La tempesta cessò in quel momento e Gin, preso alla sprovvista, atterrò sulla terra della piccola isola, ai piedi del grande albero secolare.

Improvisamente, grandi nuvole nere portarono la pioggia in quella zona.

Succedeva sempre, pensò Gin: dopo la tempesta di sabbia le nuvole potevano scaricare la loro acqua in santa pace.

-Cosa succede-? Chiese, sentendo con i palmi delle mani la fresca pioggia scura.

Scura.

Perchè quella pioggia era causata dalla tempesta dell’abisso del Cavaliere, e non dalle nuvole sopra di loro, pensò Gin.

Non era una pioggia normale.

Quando Gin sollevò gli occhi, il suo cuore cominciò a pompare più sangue del normale.

Il Cavaliere stava atterrando graziosamente accompagnata dal vento nero, come avrebbe fatto la mano di un uomo che la aiutava a scendere da una carrozza.
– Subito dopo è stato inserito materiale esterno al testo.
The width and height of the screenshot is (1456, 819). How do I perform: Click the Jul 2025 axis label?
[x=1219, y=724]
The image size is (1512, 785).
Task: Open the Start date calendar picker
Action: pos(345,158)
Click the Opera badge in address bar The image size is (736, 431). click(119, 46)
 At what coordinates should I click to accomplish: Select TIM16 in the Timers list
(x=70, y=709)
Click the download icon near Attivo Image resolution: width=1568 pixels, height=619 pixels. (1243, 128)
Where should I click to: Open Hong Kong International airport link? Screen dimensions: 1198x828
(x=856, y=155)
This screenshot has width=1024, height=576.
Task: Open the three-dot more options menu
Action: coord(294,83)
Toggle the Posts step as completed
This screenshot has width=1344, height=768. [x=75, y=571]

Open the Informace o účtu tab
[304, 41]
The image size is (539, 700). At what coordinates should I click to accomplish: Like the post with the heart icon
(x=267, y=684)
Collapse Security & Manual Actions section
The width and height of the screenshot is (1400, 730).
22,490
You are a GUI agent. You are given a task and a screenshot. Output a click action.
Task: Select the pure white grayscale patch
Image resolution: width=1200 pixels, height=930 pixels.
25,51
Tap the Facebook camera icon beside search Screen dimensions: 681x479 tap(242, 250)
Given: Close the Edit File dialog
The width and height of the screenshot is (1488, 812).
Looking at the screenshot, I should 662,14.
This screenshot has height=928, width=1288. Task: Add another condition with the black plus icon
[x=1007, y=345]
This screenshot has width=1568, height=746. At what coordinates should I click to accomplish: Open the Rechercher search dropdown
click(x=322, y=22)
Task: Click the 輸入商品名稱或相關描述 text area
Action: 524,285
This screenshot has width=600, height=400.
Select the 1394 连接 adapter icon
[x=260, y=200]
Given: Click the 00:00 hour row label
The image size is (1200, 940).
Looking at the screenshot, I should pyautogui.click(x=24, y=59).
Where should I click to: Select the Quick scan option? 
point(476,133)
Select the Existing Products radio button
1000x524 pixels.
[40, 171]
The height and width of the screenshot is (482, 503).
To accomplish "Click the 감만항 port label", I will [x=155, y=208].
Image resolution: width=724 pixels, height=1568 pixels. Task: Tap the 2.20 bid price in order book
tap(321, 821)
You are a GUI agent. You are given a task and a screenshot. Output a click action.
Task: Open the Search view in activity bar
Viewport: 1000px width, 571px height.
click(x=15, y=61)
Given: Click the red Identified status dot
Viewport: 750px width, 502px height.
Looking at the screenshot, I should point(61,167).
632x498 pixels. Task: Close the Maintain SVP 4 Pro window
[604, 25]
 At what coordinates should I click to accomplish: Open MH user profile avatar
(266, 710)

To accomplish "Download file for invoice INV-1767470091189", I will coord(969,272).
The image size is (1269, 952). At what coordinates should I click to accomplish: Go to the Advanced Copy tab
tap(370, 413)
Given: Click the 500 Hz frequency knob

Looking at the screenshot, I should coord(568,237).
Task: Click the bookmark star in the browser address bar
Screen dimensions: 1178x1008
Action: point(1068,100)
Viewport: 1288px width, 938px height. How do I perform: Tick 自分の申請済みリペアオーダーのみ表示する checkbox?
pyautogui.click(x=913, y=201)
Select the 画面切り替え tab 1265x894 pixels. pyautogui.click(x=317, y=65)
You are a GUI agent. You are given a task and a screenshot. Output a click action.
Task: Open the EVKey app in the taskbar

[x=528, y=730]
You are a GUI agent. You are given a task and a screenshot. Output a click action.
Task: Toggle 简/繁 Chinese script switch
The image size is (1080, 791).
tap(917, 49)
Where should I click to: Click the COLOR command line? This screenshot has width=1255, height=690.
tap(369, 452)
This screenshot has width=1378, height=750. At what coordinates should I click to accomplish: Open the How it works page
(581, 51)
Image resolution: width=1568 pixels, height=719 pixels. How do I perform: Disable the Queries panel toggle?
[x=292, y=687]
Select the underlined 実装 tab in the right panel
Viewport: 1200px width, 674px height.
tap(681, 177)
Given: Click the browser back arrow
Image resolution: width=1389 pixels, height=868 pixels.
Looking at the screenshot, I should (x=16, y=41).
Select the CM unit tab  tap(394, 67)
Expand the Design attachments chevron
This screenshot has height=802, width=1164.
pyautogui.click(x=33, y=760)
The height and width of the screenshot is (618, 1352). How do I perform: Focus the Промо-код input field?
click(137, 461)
Gin rimase in guardia, scendendo dai due mostri che, a quella scena, si ripararono ai piedi dell’albero.

Quando l’unico stivale di ferro toccò l’erba bagnata, il tornado si ritirò verso il mare, come a voler lasciare i due da soli.

Gin azzardò.

 

-Cavaliere-?

 

 

Improvvisamente tutto il fango e l’abisso sul suo corpo cominciarono a cadere a terra, facendo appassire tutti i fili d’erbi superstiti della tempesta.

La pezza che copriva i suoi occhi cadde, acciambellandosi ai suoi piedi.

Gin spalancò piano la bocca.

I suoi occhi del colore del miele divennero lucidi e del moccio cominciò a colare dal suo naso.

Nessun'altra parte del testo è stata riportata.